Enunciado → Continúa la entrevista sobre la democracia a partir de la última frase que aparece.

La entrevista comenzó a gestionarse hace cosa de un año. Su agenda impedía encontrar el cuándo, pero desde entonces sugirió intentarlo, cada tanto, hasta que pudiera concretarse. Y es que Adam Przeworski reparte sus días entre la docencia, la escritura y las conferencias y charlas que brinda. En diálogo con PáginaI12, reflexiona sobre la democracia, sus alcances y limitaciones, entre otras cuestiones. El académico polaco-estadounidense analiza la viabilidad de las instituciones democráticas como mecanismos eficientes de representación política, la convivencia entre el capitalismo y la democracia, los altos niveles de desigualdad, el impacto del dinero en la política, y los efectos sobre la calidad democrática.
–Usted ha estudiado en profundidad comportamientos electorales en sistemas democráticos. ¿Qué es exactamente lo que la gente hace cuando vota?
–Esta es una pregunta delicada, porque la respuesta depende de si nos referimos a “el pueblo”, en singular, o a “la gente”, en plural. En las democracias, el pueblo como colectividad decide quién lo gobernará y cómo, transmitiendo instrucciones al gobierno sobre lo que debe hacer. A su vez, todo lo que las personas, como individuos, pueden hacer es expresar sus preferencias entre las opciones que se les ofrece, con la esperanza de que muchos compartirán esas mismas preferencias. Sí hay que tener en cuenta que votar y elegir no son la misma cosa.
–¿Por qué el acto de votar no connota una elección?
–En los sistemas de partido único, las “elecciones” sirven sólo para intimidar a una resistencia potencial en lugar de seleccionar a los gobiernos. En muchos otros países se tolera la oposición, pero los gobernantes se aseguran que nadie tenga la posibilidad de removerlos. Sin embargo, aún cuando las elecciones no decidan quién va a gobernar, ello no significa que sean insignificantes. La celebración de elecciones no competitivas es un fraude, pero es un fraude si partimos del ideal de que la fuente última de poder reside en el pueblo. Admitir una norma y violarla en la práctica es una gestión poco convincente. Por lo tanto, aun cuando no son competitivas, las elecciones ponen nerviosos a todos los dirigentes, algo que todas las elecciones tienen en común.
–¿Cuál es su definición de democracia?
–Mi consideración de la democracia es “minimalista”: la democracia es un arreglo político en el que la gente selecciona gobiernos por medio de elecciones y tiene una posibilidad razonable de removerlos. Hay que notar, sin embargo, que esta definición asume las condiciones previas para la disputa de elecciones –los derechos y las libertades, simplemente porque sin ellas el gobierno en funciones no podría ser derrotado. Por lo tanto, esta definición no es tan minimalista como puede parecer a primera vista.

Filas de partida →
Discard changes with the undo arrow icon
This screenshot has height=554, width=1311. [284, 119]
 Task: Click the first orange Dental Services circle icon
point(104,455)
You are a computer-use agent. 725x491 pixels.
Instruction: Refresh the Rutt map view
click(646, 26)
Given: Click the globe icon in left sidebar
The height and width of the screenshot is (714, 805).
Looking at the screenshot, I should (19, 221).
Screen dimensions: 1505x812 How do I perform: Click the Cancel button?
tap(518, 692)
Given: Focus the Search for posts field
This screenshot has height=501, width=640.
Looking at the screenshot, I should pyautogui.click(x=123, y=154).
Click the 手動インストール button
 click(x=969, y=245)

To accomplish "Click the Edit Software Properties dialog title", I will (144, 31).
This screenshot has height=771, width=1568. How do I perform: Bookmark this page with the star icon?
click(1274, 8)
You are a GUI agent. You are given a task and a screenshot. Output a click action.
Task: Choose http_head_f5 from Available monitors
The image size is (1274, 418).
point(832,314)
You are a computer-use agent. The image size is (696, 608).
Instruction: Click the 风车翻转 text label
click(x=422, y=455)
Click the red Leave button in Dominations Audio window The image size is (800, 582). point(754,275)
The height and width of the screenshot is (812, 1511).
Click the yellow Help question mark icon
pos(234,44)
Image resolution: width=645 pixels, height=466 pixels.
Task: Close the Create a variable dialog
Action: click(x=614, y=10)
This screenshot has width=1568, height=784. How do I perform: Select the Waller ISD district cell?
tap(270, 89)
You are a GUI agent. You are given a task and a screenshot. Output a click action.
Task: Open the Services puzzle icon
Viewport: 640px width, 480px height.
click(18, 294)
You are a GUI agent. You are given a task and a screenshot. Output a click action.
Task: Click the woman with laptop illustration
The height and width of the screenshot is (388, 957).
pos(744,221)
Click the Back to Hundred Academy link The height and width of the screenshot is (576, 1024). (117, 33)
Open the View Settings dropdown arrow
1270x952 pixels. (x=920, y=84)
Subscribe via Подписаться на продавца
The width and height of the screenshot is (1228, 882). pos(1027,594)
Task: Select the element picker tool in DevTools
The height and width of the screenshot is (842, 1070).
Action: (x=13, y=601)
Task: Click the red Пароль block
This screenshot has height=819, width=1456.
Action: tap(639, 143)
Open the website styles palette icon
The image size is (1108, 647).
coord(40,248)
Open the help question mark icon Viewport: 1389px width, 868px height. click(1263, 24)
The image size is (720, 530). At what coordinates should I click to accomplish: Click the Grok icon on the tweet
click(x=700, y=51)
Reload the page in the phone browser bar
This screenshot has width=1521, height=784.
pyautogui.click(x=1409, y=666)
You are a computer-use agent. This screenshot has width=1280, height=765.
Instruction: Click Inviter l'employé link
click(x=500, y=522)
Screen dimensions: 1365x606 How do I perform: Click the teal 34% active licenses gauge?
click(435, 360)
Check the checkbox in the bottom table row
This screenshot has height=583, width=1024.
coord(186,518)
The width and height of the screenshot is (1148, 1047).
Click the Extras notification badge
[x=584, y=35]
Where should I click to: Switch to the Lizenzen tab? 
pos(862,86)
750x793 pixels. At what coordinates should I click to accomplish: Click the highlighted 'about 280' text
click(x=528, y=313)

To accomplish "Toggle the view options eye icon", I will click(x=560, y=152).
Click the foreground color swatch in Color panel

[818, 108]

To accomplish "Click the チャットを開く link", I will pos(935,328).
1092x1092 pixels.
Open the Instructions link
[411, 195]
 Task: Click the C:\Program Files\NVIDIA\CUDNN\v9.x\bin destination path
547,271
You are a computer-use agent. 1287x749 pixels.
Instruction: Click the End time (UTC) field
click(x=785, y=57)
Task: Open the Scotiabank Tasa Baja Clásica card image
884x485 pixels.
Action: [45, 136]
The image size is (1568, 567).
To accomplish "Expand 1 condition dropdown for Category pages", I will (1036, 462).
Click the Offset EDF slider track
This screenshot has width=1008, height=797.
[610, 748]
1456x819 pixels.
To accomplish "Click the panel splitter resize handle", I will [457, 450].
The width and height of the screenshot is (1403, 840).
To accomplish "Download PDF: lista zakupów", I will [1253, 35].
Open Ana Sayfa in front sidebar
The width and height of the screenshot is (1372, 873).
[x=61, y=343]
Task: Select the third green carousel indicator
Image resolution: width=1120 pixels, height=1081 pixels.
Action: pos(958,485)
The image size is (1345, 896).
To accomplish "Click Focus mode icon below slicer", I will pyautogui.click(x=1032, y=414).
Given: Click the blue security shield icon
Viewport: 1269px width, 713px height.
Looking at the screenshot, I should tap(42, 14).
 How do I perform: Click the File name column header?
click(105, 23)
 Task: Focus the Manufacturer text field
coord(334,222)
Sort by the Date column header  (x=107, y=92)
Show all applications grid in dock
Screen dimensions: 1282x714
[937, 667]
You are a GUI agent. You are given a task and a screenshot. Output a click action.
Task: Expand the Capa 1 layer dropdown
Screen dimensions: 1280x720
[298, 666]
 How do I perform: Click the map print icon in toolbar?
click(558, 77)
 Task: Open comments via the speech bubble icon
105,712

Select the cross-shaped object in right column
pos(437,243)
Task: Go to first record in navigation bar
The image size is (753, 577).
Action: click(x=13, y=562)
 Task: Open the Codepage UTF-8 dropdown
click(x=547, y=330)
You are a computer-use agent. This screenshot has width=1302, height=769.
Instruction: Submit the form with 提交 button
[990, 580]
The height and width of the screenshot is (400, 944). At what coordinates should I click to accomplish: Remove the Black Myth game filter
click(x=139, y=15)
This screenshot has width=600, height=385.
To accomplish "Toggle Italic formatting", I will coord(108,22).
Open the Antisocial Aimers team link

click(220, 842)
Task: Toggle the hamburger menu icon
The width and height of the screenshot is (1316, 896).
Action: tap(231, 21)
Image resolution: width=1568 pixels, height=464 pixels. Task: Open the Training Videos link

Ejercicio resuelto →
–¿Y cómo sería una democracia ideal?
–Para una coexistencia en paz, debemos ser gobernados, y serlo implica en algunas ocasiones que se nos prohíba hacer lo que queremos y en otras que se nos ordene hacer lo que no queremos. La democracia es un método para procesar conflictos entre personas con diferentes intereses, valores o normas. En todo momento y en toda sociedad existen conflictos acerca de algo. Pensemos en las divergencias y los choques que se suscitaron alrededor del tema del aborto en la Argentina. Y lo que esto significa: que siempre hay ganadores y perdedores. Incluso mucha de la gente que votó por el candidato ganador termina decepcionada por su desempeño. Aún cuando una democracia funcione muy bien habrá gente descontenta. Si valoramos este sistema, es porque permite luchar por nuestros intereses y nuestros ideales, porque repetidamente renueva nuestras esperanzas, no porque siempre obtengamos lo que queremos. Dicho esto, es obvio que algunas democracias funcionan mejor que otras, y que todos los sistemas democráticos se pueden mejorar en algunos aspectos.
–¿Qué tiene en cuenta a la hora de evaluar la calidad democrática?
–La medida en que la igualdad política se ve socavada por la desigualdad económica, específicamente, la influencia del dinero en política.
–¿Cuáles son los principales problemas con los que se enfrentan las democracias hoy?
–Sin ninguna duda, la pobreza y la desigualdad, la xenofobia y el racismo. Lo primero que se debe tener en cuenta es que las instituciones políticas funcionan en sociedades particulares, diversamente divididas por riqueza, religión, origen étnico, y otras cuestiones, y que hay límites a lo que un sistema político puede lograr. Ni siquiera los gobiernos democráticos mejor intencionados pueden hacer todo lo que la gente quiere. Por otra parte, con frecuencia sucede también que los gobiernos no saben qué hacer: creo que esto corre para la situación económica actual de la Argentina. Los límites más importantes a la democracia se originan en el capitalismo, un sistema en que las decisiones relativas a la asignación de recursos productivos –inversión y empleo– son guiadas por la competencia del mercado. El capitalismo impone límites a las decisiones que pueden ser alcanzadas por el proceso democrático, límites que atan a todos los gobiernos sin considerar su convicción ideológica.
–¿A qué se refiere con que “el gobierno (argentino) no sabe qué hacer”?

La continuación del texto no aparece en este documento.